There is no doubt that Covid-19 has wrought changes to the way we work, live and invest. Remote working, digitalisation and use of technologies such as blockchain and artificial intelligence are fast becoming the new normal.
Asset managers who were on the path towards greater digitalisation appear to have fast-tracked its implementation. Others will need to find ways to compensate for the loss of offline business by moving their business online and adopting new technologies. One thing is clear: with threats of new waves of the coronavirus and ongoing geopolitical issues – not least the upcoming US elections and a world seemingly pushing back against an ascendant China – uncertainties abound.
On the technology front, the move towards digitalisation is not limited to employees working from home. It has also spurred the movement of asset allocations away from industries and non-ESG commodities such as oil and gas that have not performed as well as they have in the past.
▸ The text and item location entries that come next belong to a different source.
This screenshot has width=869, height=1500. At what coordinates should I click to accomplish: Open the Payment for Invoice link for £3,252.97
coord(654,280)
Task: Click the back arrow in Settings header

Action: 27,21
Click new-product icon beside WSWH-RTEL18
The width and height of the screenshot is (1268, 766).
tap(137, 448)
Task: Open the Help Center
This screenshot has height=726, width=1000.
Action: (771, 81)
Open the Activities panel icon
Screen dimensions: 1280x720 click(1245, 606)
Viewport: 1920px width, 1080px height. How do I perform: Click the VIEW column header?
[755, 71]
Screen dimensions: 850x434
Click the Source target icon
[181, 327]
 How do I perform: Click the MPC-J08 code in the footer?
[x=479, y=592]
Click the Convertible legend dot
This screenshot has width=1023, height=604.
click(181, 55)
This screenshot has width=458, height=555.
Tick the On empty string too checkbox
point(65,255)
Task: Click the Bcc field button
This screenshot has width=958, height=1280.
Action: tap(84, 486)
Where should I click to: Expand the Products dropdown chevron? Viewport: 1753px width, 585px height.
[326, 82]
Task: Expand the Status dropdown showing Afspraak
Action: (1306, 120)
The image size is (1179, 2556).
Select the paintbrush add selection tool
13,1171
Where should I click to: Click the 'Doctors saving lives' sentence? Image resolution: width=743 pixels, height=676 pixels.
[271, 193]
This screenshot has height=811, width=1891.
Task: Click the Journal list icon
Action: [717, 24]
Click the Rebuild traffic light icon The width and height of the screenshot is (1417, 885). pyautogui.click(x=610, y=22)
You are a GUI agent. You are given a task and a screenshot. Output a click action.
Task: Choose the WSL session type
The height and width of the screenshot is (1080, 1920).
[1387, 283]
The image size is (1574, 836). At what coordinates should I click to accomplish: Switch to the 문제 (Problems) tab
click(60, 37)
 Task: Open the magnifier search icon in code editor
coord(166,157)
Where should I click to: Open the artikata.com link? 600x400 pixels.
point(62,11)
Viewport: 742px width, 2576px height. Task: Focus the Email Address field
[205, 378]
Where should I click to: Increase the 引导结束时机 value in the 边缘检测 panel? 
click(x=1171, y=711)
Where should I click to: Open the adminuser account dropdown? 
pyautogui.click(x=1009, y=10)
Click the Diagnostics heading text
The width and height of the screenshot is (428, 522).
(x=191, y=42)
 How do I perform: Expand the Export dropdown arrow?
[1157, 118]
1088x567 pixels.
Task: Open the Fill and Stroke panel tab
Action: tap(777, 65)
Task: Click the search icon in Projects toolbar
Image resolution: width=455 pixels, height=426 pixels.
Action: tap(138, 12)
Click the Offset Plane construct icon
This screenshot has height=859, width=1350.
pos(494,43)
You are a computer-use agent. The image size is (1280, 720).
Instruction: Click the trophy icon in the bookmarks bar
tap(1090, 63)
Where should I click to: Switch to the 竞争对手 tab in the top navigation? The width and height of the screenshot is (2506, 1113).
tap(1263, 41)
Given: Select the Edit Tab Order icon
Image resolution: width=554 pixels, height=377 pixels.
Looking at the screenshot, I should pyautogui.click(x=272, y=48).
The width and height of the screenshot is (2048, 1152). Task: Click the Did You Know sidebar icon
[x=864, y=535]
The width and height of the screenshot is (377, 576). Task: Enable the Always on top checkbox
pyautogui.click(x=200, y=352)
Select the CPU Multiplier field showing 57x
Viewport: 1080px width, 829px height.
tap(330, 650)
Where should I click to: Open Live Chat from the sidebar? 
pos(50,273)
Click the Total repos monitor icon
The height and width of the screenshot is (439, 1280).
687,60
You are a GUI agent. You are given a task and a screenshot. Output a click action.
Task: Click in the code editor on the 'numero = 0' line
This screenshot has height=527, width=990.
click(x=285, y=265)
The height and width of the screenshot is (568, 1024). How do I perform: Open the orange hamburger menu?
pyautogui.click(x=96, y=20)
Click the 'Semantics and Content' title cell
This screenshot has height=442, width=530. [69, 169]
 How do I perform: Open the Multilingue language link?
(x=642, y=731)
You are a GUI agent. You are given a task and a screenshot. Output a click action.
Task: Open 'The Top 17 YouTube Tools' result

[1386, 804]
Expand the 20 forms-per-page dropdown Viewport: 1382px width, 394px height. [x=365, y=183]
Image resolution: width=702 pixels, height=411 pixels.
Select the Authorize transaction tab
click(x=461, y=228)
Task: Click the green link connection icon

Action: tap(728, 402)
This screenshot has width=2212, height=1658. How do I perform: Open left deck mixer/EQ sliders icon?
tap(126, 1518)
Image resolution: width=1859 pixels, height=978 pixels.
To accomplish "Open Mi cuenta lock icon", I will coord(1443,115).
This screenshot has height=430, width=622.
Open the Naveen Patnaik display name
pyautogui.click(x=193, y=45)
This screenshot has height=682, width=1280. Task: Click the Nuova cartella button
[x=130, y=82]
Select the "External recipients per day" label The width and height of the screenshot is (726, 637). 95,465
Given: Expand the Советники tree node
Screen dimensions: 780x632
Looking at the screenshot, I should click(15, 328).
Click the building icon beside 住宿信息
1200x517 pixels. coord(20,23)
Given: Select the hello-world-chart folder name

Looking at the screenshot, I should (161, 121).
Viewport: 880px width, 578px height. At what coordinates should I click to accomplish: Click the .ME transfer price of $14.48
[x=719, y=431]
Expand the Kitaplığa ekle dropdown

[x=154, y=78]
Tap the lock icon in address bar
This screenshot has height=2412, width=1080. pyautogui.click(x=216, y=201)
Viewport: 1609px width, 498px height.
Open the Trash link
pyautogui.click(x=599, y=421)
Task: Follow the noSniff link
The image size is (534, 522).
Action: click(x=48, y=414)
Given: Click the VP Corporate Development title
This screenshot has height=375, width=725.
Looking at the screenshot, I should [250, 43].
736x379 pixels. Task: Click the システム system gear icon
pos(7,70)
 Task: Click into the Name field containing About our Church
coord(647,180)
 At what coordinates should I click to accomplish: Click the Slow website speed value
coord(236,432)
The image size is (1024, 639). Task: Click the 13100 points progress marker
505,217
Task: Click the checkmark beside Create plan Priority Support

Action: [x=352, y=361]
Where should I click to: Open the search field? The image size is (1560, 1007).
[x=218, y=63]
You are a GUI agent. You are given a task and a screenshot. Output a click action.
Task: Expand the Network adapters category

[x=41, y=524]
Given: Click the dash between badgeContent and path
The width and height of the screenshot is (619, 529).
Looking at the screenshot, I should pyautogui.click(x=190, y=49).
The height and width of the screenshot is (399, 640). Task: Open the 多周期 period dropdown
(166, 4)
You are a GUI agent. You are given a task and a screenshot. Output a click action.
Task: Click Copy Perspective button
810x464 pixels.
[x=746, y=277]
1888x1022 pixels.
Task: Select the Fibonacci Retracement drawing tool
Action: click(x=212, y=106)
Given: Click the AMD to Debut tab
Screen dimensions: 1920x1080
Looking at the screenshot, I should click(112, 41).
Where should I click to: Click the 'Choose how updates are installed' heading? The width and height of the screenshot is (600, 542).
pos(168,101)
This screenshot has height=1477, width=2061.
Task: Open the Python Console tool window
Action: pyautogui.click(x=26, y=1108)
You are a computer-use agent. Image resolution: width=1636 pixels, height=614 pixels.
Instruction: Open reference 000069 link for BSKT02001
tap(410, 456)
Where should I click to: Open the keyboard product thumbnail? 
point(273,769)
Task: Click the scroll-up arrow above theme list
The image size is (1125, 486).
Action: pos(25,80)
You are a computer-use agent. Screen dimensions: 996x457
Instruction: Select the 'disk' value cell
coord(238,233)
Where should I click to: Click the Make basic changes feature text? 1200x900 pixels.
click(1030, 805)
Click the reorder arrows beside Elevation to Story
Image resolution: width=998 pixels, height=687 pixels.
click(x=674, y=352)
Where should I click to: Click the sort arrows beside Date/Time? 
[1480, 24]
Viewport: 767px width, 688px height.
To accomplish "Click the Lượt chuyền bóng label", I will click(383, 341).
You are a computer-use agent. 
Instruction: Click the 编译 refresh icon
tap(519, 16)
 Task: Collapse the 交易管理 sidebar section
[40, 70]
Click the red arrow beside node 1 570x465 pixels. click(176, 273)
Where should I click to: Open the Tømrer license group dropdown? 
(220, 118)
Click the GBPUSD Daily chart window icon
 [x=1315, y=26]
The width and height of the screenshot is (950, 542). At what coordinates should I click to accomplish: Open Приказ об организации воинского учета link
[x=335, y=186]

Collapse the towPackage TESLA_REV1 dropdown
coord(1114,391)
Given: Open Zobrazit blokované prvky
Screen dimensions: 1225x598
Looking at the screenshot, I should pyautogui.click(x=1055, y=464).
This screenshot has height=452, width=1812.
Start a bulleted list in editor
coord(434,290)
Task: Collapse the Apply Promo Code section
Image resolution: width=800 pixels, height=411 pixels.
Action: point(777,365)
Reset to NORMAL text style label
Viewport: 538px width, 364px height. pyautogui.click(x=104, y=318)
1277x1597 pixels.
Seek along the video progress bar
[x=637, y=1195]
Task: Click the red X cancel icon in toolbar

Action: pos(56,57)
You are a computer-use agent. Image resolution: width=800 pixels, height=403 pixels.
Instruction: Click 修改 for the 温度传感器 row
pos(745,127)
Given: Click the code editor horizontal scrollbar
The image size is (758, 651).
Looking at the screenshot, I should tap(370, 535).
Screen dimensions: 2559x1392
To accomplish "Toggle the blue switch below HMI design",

Our 2020 fund management survey highlights the fact that ESG is making small steps towards progress in Asia. Despite the majority of companies not collating data specifically on ESG mandates, some asset managers are showing signs of becoming more committed to incorporating ESG across asset classes and embedding it into their fundamental research. The fact that research suggests that companies with higher ESG scores are proving more resilient despite the pandemic is encouraging.
That said, there is still a long way to go. The need to push past the barrier of so-called greenwashing has never been so important. The widely held perception that ESG is nothing more than a marketing tool remains. Education and communication are vital to move ESG integration beyond a mere box ticking exercise.
Just as the pandemic has accelerated a move towards greater digitalisation among our survey participants who already had a strategy in place, it may also have kickstarted an awareness and fast tracked a move towards a more proactive approach in Asia’s ESG market. Although the majority of asset managers who took part in our survey appear to continue to base their approach on meeting expectations of their individual clients, it does seem that investors are becoming more aware of the positive impact their investments can have on the environment and society as whole. What may once have been a defensive list-based approach to ESG investment is slowly shifting towards a more decisive and proactive approach, with asset managers and asset owners looking more at ESG indicators in their recalibration of risk.
So how do we move forward? Without trust and transparency, a standardised approach and greater research, investors in Asia – whether mindful of the environmental and social impact of their investments or not - are unlikely to invest in an ESG compliant company over one that promises greater returns.
This June, participants in an AAM webinar called for stronger involvement from regulators, ratings agencies and asset owners in terms of how ESG is controlled and measured, and for the industry as a whole to approach the adoption of ESG and socially responsible investment with a single voice. This, together with standardised digitalisation of the industry, may be the way to go.